First, I'm still making videos for the ECON111 course. The Explain Everything app has had a few nice updates recently and I still enjoy making the videos. I am up to the middle of chapter 7 on demand and supply and hope to have the chapter done by Sunday. They will go up on the School's YouTube page.
I'm also keen on more radio broadcasts and have been playing around with SoundCloud. I would like to do a weekly Economics Minute podcast (it will probably end up as an Economics 5 to 10 minutes, but that does not make for a catchy title). Any demand for one about this week's BRICs summit? Here is an earlier one on the current account deficit.
I also want to mention the excellent ERSA Economic History workshop in Cape Town last week. It was on the economic history of Apartheid and provided lots of food for thought:
- That 1994 was not the big structural break that we all like to think and that we cannot start whatever analysis only after 1994.
- That for economic history analysis we need to untangle the Apartheid era from its politics and think about the system as a form of developmental state - and this can provide some good lessons for current challenges.

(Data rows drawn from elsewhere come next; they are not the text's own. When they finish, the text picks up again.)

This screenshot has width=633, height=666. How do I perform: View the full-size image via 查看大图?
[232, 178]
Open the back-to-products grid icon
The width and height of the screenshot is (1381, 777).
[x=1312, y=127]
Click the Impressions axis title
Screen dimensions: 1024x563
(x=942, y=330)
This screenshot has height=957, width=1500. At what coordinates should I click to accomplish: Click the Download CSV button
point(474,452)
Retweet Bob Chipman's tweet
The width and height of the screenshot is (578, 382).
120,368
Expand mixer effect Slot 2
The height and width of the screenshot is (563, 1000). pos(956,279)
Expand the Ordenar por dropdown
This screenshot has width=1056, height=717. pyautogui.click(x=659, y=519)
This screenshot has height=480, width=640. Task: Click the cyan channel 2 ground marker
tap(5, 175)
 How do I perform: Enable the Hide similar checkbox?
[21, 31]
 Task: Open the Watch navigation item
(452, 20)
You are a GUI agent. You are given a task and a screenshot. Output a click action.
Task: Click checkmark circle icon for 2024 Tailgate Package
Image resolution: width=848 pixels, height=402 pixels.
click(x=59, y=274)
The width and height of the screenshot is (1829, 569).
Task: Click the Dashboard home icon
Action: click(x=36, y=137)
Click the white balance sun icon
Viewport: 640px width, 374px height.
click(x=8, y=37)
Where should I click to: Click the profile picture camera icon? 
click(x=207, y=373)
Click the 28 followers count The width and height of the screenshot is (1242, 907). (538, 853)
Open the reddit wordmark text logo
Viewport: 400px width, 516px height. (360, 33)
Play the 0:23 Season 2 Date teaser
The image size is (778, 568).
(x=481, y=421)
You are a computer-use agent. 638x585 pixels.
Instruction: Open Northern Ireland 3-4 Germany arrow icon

There were some links that I liked for research:
- Why "culture" is a lousy explanation of anything.
- Tips for convincing researchers, policymakers to randomise their interventions.
- How newsworthiness sometimes trump methodology in high-impact journals.
- The positive spillovers of blogging.
- Two good posts on the demise of Google Reader: The Economist on Google's Google problem and Bryan Alexander on all the possible alternatives to try.
My colleague Carike has a nice post out on teaching introverts (and introverts teaching).